Let's start from the Python version to better clarify the idea behind the algorithm

In [60]:
def mergeSort(arr):
    if len(arr)<=1:
        return arr
    mid = len(arr) // 2
    left = mergeSort(arr[:mid])
    right = mergeSort(arr[mid:])
    
    return merge(left, right)

In [61]:
def merge(arr1, arr2):
    i, j = 0, 0
    result = []
    while (i < len(arr1) and j < len(arr2)):
        if arr2[j] > arr1[i]:
            result.append(arr1[i])
            i += 1
        else:
            result.append(arr2[j])
            j += 1
    while (i < len(arr1)):
        result.append(arr1[i])
        i += 1
    while (j < len(arr2)):
        result.append(arr2[j])
        j += 1
    return result

In [67]:
arr = [12, 11, 13, 5, 6, 7]
print('Given array is:  ', arr)
arr = mergeSort(arr)
print('Sorted array is: ', arr)

Given array is:   [12, 11, 13, 5, 6, 7]
Sorted array is:  [5, 6, 7, 11, 12, 13]


## Move to a more advanced implementation

The idea is to split the work among all the possible threads, creating a tree of instruction.
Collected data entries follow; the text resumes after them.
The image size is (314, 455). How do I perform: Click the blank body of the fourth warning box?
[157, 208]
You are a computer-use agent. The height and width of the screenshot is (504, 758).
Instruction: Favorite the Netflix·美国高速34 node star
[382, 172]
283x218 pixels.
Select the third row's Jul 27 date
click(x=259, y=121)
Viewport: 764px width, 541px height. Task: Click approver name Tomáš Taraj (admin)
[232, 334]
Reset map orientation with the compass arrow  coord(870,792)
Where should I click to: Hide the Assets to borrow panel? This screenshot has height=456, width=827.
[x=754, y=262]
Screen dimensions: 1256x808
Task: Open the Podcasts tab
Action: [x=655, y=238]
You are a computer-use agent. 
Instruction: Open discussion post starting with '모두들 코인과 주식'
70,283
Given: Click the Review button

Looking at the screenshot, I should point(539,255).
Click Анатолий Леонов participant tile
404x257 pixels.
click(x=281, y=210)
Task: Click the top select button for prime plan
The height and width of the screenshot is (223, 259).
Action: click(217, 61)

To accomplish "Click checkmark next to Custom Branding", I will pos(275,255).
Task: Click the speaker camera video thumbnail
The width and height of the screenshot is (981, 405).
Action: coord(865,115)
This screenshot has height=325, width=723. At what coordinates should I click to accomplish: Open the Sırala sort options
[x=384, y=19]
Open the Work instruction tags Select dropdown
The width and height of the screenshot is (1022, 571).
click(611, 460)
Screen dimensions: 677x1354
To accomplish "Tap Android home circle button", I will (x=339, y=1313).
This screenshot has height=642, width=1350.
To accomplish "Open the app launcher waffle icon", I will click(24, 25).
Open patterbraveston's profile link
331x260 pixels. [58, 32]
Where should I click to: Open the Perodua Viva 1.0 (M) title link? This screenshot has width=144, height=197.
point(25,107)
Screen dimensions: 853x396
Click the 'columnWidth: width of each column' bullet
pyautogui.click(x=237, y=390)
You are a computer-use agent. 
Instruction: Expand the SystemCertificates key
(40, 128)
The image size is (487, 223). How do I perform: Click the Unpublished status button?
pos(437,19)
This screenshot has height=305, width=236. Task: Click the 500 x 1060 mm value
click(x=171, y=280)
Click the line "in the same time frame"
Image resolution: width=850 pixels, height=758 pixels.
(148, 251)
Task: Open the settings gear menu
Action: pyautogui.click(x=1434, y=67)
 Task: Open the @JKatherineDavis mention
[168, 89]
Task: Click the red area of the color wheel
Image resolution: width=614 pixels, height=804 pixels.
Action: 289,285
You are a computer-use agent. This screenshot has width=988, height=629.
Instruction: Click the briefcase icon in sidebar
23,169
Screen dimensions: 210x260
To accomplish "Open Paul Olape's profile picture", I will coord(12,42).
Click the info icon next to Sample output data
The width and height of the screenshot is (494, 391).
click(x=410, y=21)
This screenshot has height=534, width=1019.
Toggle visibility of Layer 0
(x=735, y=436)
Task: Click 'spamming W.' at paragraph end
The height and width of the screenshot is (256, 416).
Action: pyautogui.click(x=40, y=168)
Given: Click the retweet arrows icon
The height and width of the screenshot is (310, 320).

Each thread will perform the analysis of a small chunk of the array, producing the sorting of its slice in **serial** mode (!).

The result of the entire array will be merged together, going back along the tree.

```cpp
void mergesort_serial (float * a, int start, int end)
{
  if ((end - start) == 2) {
    if (a[start] < a[end - 1]) {
      return;
    } else {
      std :: swap(a[start], a[end - 1]);
      return;
    }
  }
  const int pivot = start + ((end-start) >> 1);

  if ((end - start) < 100) { // minimum sorting size
    std :: sort(a + start, a + end);
    return;
  }  else  {
    mergesort_serial(a, start, pivot, ord);
    mergesort_serial(a, pivot, end, ord);
  }
  std :: inplace_merge(a + start, a + pivot, a + end, ord);

  return;
}
```

```cpp
void mergesort_parallel_omp (float * a, int start, int end, int threads)
{
  const int pivot = start + ((end - start) >> 1);

  if (threads <= 1) {
    mergesort_serial(a, start, end);
    return;
  } else {
#pragma omp task shared (start, end, threads)
    {
      mergesort_parallel_omp(a, start, pivot, threads >> 1);
    }
#pragma omp task shared (start, end, threads)
    {
      mergesort_parallel_omp(a, pivot, end, threads - (threads >> 1));
    }
#pragma omp taskwait
  }

  std :: inplace_merge(a + start, a + pivot, a + end);

  return;
}
```

```cpp
void sort (float * a, int start, int end)
{
  const int ths = omp_get_num_threads();
  const int nth = (ths % 2) ? ths - 1 : ths;
  const int diff = end % nth;
  const int size = diff ? end - diff : end;

  #pragma omp single
  #pragma omp taskgroup
  {
    mergesort_parallel_omp(a, start, size, nth);
  } // end single section

  if (diff)
  {
    std :: sort(a + size, a + end);
    std :: inplace_merge(a + start, a + size, a + end);
  }

  return;
}
```

## Other possibility of parallelism

There is also another possibility to split your code-work among different processes, called **asynchronous programming**.

This is probably the most common approach in standard programming and one of the most powerful (and sometimes hardest) one.

We will see some examples about it in the next application.